**Directive:** Reproduce the records below in full, substituting "desktop automation agent" for every occurrence of "computer-use agent" and leaving all other text unchanged.

BEGIN

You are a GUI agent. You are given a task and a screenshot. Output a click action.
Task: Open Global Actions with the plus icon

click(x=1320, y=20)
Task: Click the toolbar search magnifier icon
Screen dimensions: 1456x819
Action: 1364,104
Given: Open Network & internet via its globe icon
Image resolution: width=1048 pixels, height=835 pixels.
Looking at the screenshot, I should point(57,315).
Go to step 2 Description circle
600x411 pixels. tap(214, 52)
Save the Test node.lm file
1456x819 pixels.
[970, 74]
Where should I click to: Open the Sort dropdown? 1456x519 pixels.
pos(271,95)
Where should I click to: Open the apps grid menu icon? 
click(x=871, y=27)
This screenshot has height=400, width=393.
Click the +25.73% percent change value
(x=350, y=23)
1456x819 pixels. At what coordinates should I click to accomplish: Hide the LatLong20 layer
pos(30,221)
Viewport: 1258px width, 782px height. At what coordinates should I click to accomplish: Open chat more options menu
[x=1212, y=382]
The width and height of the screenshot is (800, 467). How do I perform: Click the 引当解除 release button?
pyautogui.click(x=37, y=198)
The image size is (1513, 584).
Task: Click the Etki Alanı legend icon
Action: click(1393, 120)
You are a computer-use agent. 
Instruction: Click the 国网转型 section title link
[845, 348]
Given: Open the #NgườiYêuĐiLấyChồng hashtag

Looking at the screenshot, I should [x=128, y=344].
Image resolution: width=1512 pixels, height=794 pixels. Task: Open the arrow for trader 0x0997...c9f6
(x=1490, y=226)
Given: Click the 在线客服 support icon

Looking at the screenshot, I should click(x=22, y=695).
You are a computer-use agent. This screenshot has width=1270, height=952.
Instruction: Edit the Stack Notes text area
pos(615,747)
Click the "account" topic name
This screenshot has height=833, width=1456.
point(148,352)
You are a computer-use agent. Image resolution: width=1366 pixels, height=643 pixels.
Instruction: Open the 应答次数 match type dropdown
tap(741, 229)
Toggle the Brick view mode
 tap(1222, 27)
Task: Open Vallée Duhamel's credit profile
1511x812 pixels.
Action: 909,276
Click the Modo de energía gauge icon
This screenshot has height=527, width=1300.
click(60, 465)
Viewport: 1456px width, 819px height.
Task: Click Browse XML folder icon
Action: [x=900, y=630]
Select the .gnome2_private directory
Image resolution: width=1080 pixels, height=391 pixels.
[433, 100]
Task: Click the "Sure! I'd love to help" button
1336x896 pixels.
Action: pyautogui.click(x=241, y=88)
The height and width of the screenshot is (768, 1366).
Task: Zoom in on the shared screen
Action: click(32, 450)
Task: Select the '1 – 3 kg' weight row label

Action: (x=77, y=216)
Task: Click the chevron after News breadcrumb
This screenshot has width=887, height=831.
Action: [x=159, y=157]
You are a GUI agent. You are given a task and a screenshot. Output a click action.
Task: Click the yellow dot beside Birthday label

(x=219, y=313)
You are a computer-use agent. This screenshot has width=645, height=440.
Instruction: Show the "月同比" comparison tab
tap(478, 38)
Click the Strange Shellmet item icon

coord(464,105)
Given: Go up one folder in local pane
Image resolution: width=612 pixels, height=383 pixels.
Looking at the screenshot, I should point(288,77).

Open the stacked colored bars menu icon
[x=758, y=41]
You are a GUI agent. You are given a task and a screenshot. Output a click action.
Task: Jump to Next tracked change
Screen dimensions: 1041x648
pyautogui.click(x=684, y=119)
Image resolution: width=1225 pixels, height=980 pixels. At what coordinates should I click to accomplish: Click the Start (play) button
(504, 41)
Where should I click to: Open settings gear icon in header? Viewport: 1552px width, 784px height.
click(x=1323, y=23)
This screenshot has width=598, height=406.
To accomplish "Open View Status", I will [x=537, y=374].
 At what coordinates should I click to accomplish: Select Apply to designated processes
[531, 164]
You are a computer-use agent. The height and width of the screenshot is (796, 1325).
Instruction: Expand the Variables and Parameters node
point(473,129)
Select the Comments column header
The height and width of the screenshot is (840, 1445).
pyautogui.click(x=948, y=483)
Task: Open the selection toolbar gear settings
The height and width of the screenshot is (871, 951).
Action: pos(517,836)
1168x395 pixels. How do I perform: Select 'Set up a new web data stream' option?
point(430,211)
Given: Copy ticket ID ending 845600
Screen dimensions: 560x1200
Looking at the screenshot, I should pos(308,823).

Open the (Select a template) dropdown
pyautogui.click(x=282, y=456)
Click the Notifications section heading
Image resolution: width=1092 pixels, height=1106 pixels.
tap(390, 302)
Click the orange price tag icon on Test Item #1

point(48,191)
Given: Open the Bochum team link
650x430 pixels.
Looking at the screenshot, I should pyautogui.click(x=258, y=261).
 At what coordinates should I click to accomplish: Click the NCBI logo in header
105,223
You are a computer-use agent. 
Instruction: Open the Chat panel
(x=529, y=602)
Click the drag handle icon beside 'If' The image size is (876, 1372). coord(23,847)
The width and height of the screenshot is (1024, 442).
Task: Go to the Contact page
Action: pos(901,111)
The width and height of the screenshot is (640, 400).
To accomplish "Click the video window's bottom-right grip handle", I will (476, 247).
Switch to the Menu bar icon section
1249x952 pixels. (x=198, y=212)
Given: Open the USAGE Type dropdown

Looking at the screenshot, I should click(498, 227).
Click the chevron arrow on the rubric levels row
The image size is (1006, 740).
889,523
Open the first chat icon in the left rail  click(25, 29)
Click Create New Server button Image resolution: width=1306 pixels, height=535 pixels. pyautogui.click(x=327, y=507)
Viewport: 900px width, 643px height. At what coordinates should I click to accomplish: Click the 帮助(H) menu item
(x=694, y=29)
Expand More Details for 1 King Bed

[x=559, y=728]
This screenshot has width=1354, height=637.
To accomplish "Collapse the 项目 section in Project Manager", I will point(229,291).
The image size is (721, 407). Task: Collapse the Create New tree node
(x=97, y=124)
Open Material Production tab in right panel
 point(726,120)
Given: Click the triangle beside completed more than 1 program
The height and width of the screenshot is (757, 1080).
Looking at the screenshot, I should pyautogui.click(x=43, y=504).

END

**Response to the exercise:**
You are a GUI agent. You are given a task and a screenshot. Output a click action.
Task: Open Global Actions with the plus icon

click(x=1320, y=20)
Task: Click the toolbar search magnifier icon
Screen dimensions: 1456x819
Action: 1364,104
Given: Open Network & internet via its globe icon
Image resolution: width=1048 pixels, height=835 pixels.
Looking at the screenshot, I should point(57,315).
Go to step 2 Description circle
600x411 pixels. tap(214, 52)
Save the Test node.lm file
1456x819 pixels.
[970, 74]
Where should I click to: Open the Sort dropdown? 1456x519 pixels.
pos(271,95)
Where should I click to: Open the apps grid menu icon? 
click(x=871, y=27)
This screenshot has height=400, width=393.
Click the +25.73% percent change value
(x=350, y=23)
1456x819 pixels. At what coordinates should I click to accomplish: Hide the LatLong20 layer
pos(30,221)
Viewport: 1258px width, 782px height. At what coordinates should I click to accomplish: Open chat more options menu
[x=1212, y=382]
The width and height of the screenshot is (800, 467). How do I perform: Click the 引当解除 release button?
pyautogui.click(x=37, y=198)
The image size is (1513, 584).
Task: Click the Etki Alanı legend icon
Action: click(1393, 120)
You are a desktop automation agent. 
Instruction: Click the 国网转型 section title link
[845, 348]
Given: Open the #NgườiYêuĐiLấyChồng hashtag

Looking at the screenshot, I should [x=128, y=344].
Image resolution: width=1512 pixels, height=794 pixels. Task: Open the arrow for trader 0x0997...c9f6
(x=1490, y=226)
Given: Click the 在线客服 support icon

Looking at the screenshot, I should click(x=22, y=695).
You are a desktop automation agent. This screenshot has width=1270, height=952.
Instruction: Edit the Stack Notes text area
pos(615,747)
Click the "account" topic name
This screenshot has height=833, width=1456.
point(148,352)
You are a desktop automation agent. Image resolution: width=1366 pixels, height=643 pixels.
Instruction: Open the 应答次数 match type dropdown
tap(741, 229)
Toggle the Brick view mode
 tap(1222, 27)
Task: Open Vallée Duhamel's credit profile
1511x812 pixels.
Action: 909,276
Click the Modo de energía gauge icon
This screenshot has height=527, width=1300.
click(60, 465)
Viewport: 1456px width, 819px height.
Task: Click Browse XML folder icon
Action: [x=900, y=630]
Select the .gnome2_private directory
Image resolution: width=1080 pixels, height=391 pixels.
[433, 100]
Task: Click the "Sure! I'd love to help" button
1336x896 pixels.
Action: pyautogui.click(x=241, y=88)
The height and width of the screenshot is (768, 1366).
Task: Zoom in on the shared screen
Action: click(32, 450)
Task: Select the '1 – 3 kg' weight row label

Action: (x=77, y=216)
Task: Click the chevron after News breadcrumb
This screenshot has width=887, height=831.
Action: [x=159, y=157]
You are a GUI agent. You are given a task and a screenshot. Output a click action.
Task: Click the yellow dot beside Birthday label

(x=219, y=313)
You are a desktop automation agent. This screenshot has width=645, height=440.
Instruction: Show the "月同比" comparison tab
tap(478, 38)
Click the Strange Shellmet item icon

coord(464,105)
Given: Go up one folder in local pane
Image resolution: width=612 pixels, height=383 pixels.
Looking at the screenshot, I should point(288,77).

Open the stacked colored bars menu icon
[x=758, y=41]
You are a GUI agent. You are given a task and a screenshot. Output a click action.
Task: Jump to Next tracked change
Screen dimensions: 1041x648
pyautogui.click(x=684, y=119)
Image resolution: width=1225 pixels, height=980 pixels. At what coordinates should I click to accomplish: Click the Start (play) button
(504, 41)
Where should I click to: Open settings gear icon in header? Viewport: 1552px width, 784px height.
click(x=1323, y=23)
This screenshot has width=598, height=406.
To accomplish "Open View Status", I will [x=537, y=374].
 At what coordinates should I click to accomplish: Select Apply to designated processes
[531, 164]
You are a desktop automation agent. The height and width of the screenshot is (796, 1325).
Instruction: Expand the Variables and Parameters node
point(473,129)
Select the Comments column header
The height and width of the screenshot is (840, 1445).
pyautogui.click(x=948, y=483)
Task: Open the selection toolbar gear settings
The height and width of the screenshot is (871, 951).
Action: pos(517,836)
1168x395 pixels. How do I perform: Select 'Set up a new web data stream' option?
point(430,211)
Given: Copy ticket ID ending 845600
Screen dimensions: 560x1200
Looking at the screenshot, I should pos(308,823).

Open the (Select a template) dropdown
pyautogui.click(x=282, y=456)
Click the Notifications section heading
Image resolution: width=1092 pixels, height=1106 pixels.
tap(390, 302)
Click the orange price tag icon on Test Item #1

point(48,191)
Given: Open the Bochum team link
650x430 pixels.
Looking at the screenshot, I should pyautogui.click(x=258, y=261).
 At what coordinates should I click to accomplish: Click the NCBI logo in header
105,223
You are a desktop automation agent. 
Instruction: Open the Chat panel
(x=529, y=602)
Click the drag handle icon beside 'If' The image size is (876, 1372). coord(23,847)
The width and height of the screenshot is (1024, 442).
Task: Go to the Contact page
Action: pos(901,111)
The width and height of the screenshot is (640, 400).
To accomplish "Click the video window's bottom-right grip handle", I will (476, 247).
Switch to the Menu bar icon section
1249x952 pixels. (x=198, y=212)
Given: Open the USAGE Type dropdown

Looking at the screenshot, I should click(498, 227).
Click the chevron arrow on the rubric levels row
The image size is (1006, 740).
889,523
Open the first chat icon in the left rail  click(25, 29)
Click Create New Server button Image resolution: width=1306 pixels, height=535 pixels. pyautogui.click(x=327, y=507)
Viewport: 900px width, 643px height. At what coordinates should I click to accomplish: Click the 帮助(H) menu item
(x=694, y=29)
Expand More Details for 1 King Bed

[x=559, y=728]
This screenshot has width=1354, height=637.
To accomplish "Collapse the 项目 section in Project Manager", I will point(229,291).
The image size is (721, 407). Task: Collapse the Create New tree node
(x=97, y=124)
Open Material Production tab in right panel
 point(726,120)
Given: Click the triangle beside completed more than 1 program
The height and width of the screenshot is (757, 1080).
Looking at the screenshot, I should pyautogui.click(x=43, y=504).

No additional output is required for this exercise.